-------- Text
When the mandrel is in its upwardly biased position, all of the fluid flow passes through the mandrel and on to the mud motor. As the flow rate of the fluid is increased, the force on the nozzle increases, moving the hollow mandrel downwardly in the flow direction, against the bias of the two springs. After the upper spring is compressed, the mandrel acts against the increased resistance of the lower spring. At this time, the mandrel port begins to align with the bypass port in the housing, allowing a portion of the fluid flow to begin flowing into the annulus, bypassing the mud motor. As the flow rate is further increased by speeding up the pumps, the lower spring is further depressed by downward movement of the mandrel, which causes the mandrel port to allow more bypass flow through the bypass port. This maintains the flow rate through the mud motor below the maximum allowed level. If the flow rate is decreased, the mandrel moves upwardly, reducing the amount of the bypass flow and maintaining the mud motor flow rate in the optimal range.
----------------
-------- Extracted data
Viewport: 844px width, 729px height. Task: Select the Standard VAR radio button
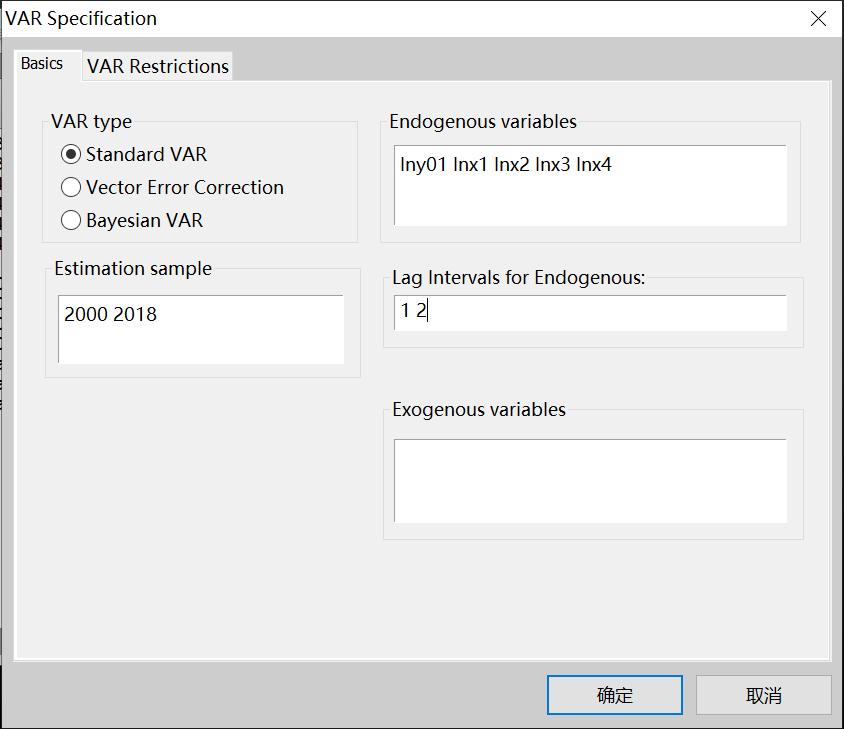click(x=70, y=155)
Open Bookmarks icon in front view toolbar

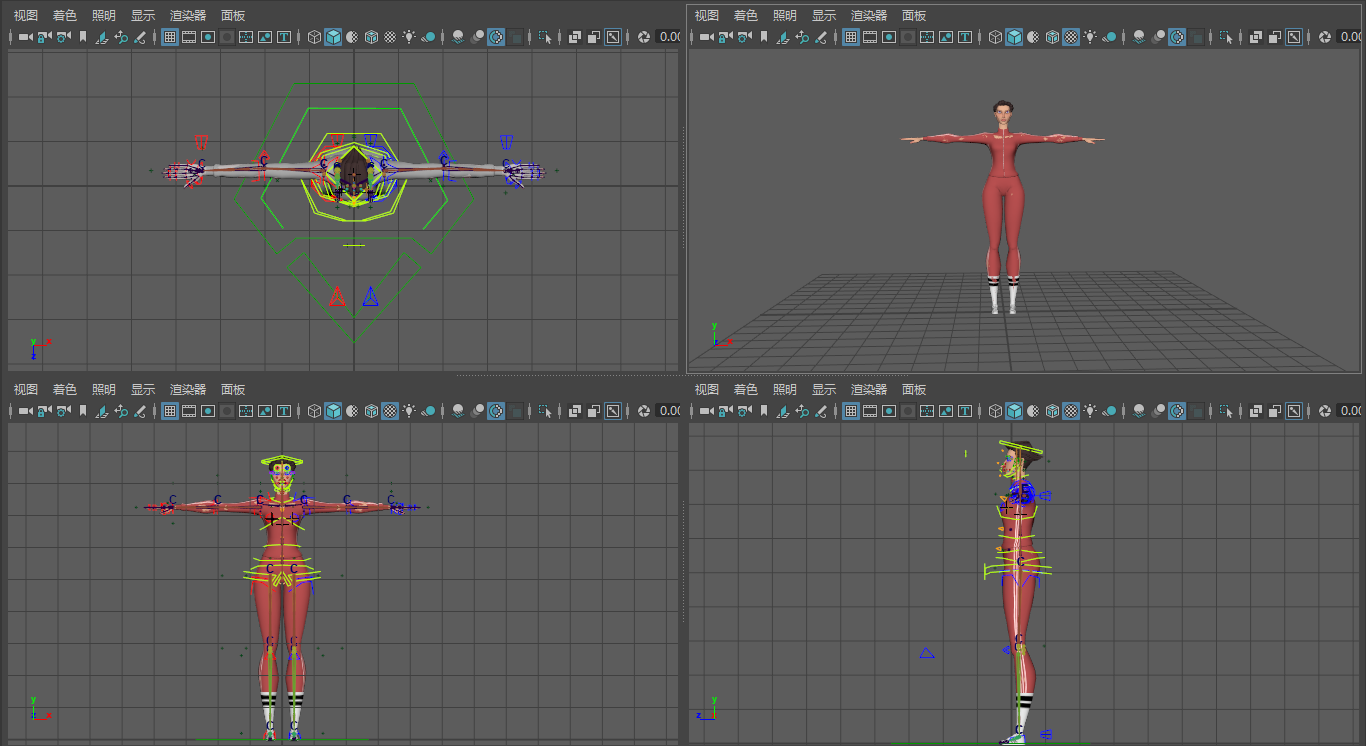point(83,411)
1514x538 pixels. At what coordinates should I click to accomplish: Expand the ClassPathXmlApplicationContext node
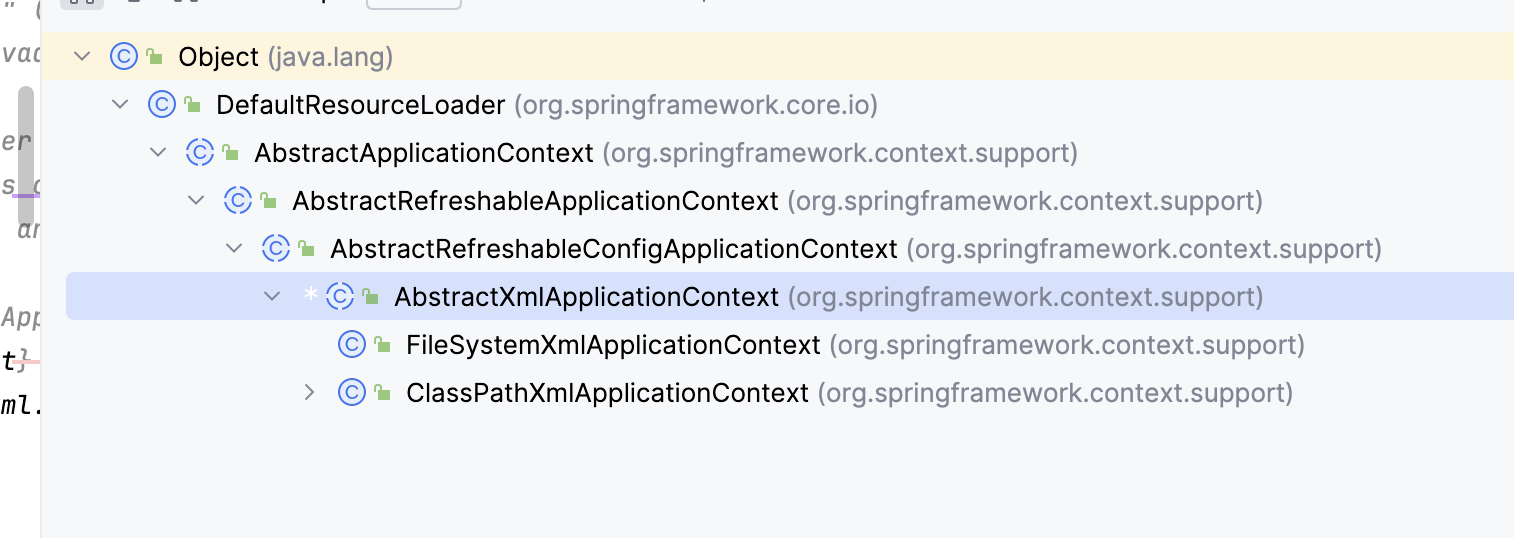(x=310, y=393)
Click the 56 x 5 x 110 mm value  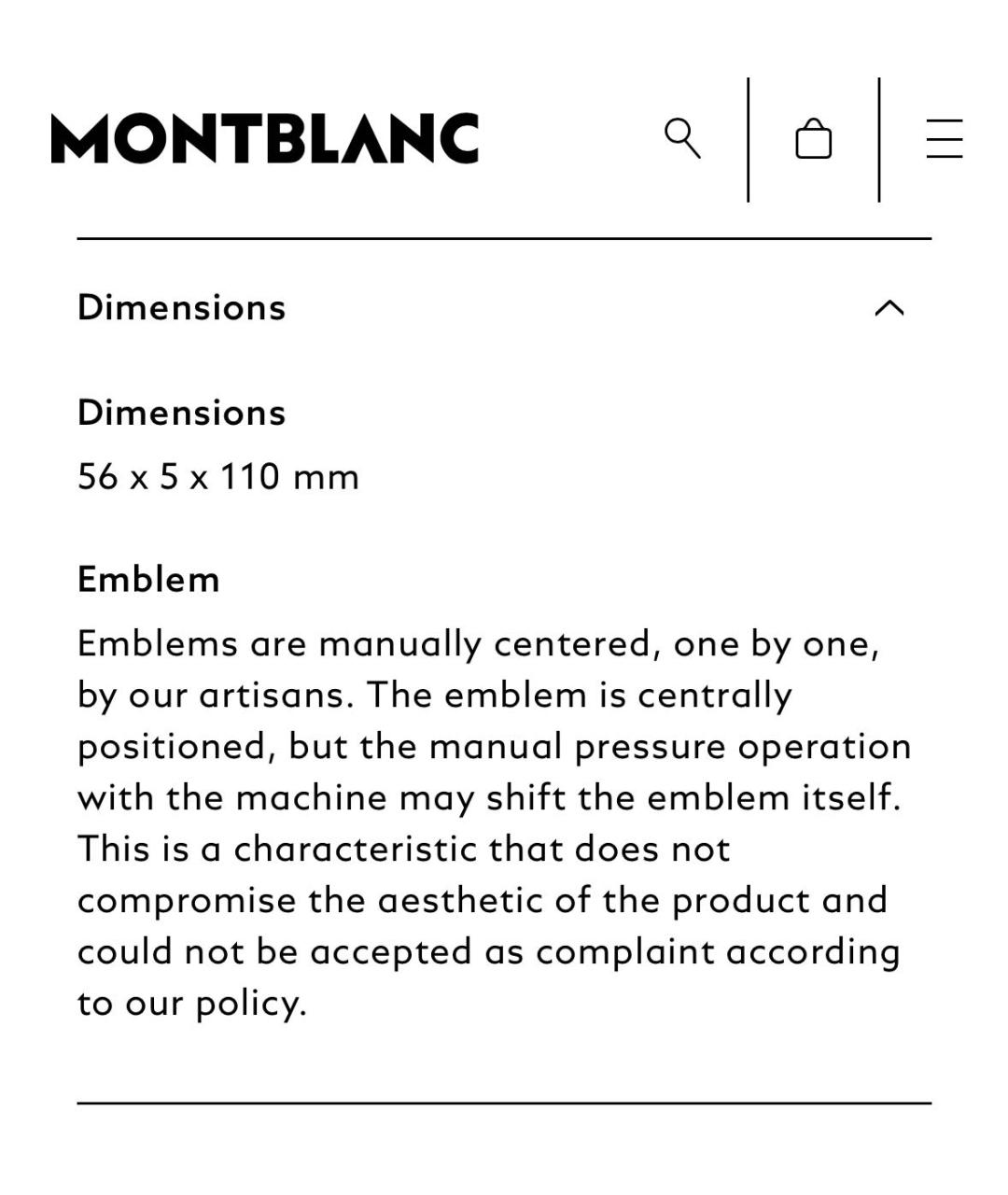[217, 477]
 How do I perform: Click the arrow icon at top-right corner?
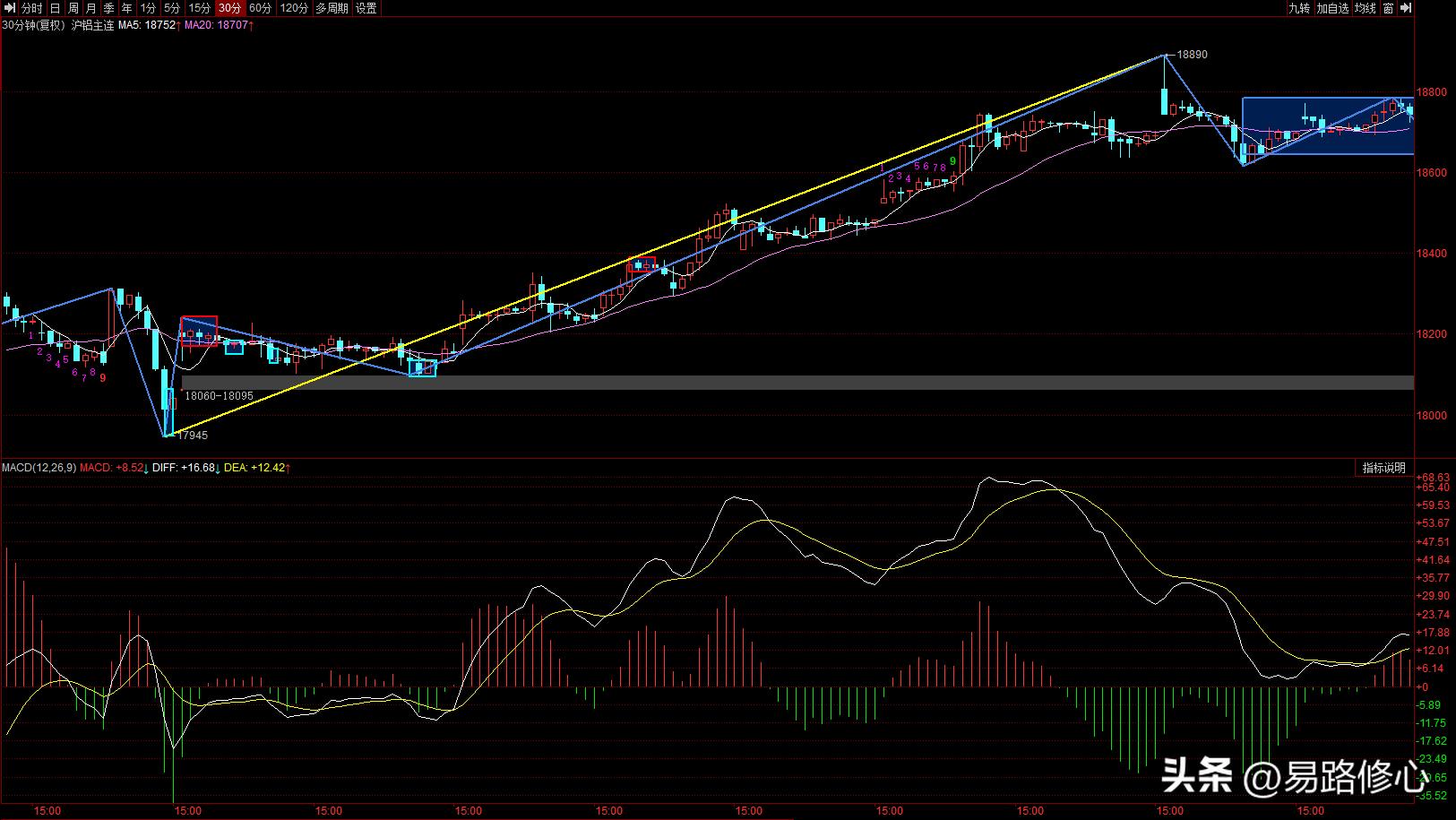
----------------
## Instruction 1
Condense the paragraph of the mud motor bypass text beginning "When the mandrel is in its upwardly biased position" into a list of steps, keeping its main facts.
## Instruction 2
Translate this sentence from the mud motor bypass text into Spanish: "After the upper spring is compressed, the mandrel acts against the increased resistance of the lower spring."
## Instruction 3
According to the mud motor bypass text, how does the mandrel move when the flow rate is decreased?
These entries are separate from the mud motor bypass text.

## Correct answer 1
- In its upwardly biased position, the mandrel sends all fluid flow through itself to the mud motor.
- As flow rate rises, force on the nozzle pushes the hollow mandrel down against the two springs.
- Once the upper spring is compressed, the mandrel works against the stronger resistance of the lower spring.
- The mandrel port then starts to line up with the housing's bypass port, and some fluid flows into the annulus instead of the mud motor.
- Faster pumping pushes the mandrel farther down, compressing the lower spring more and increasing bypass flow.
- This keeps the flow through the mud motor below the maximum allowed level.
- When flow rate drops, the mandrel moves up, reducing bypass flow and keeping the mud motor flow in the optimal range.

## Correct answer 2
Después de que se comprime el resorte superior, el mandril actúa contra la mayor resistencia del resorte inferior.

## Correct answer 3
It moves upwardly.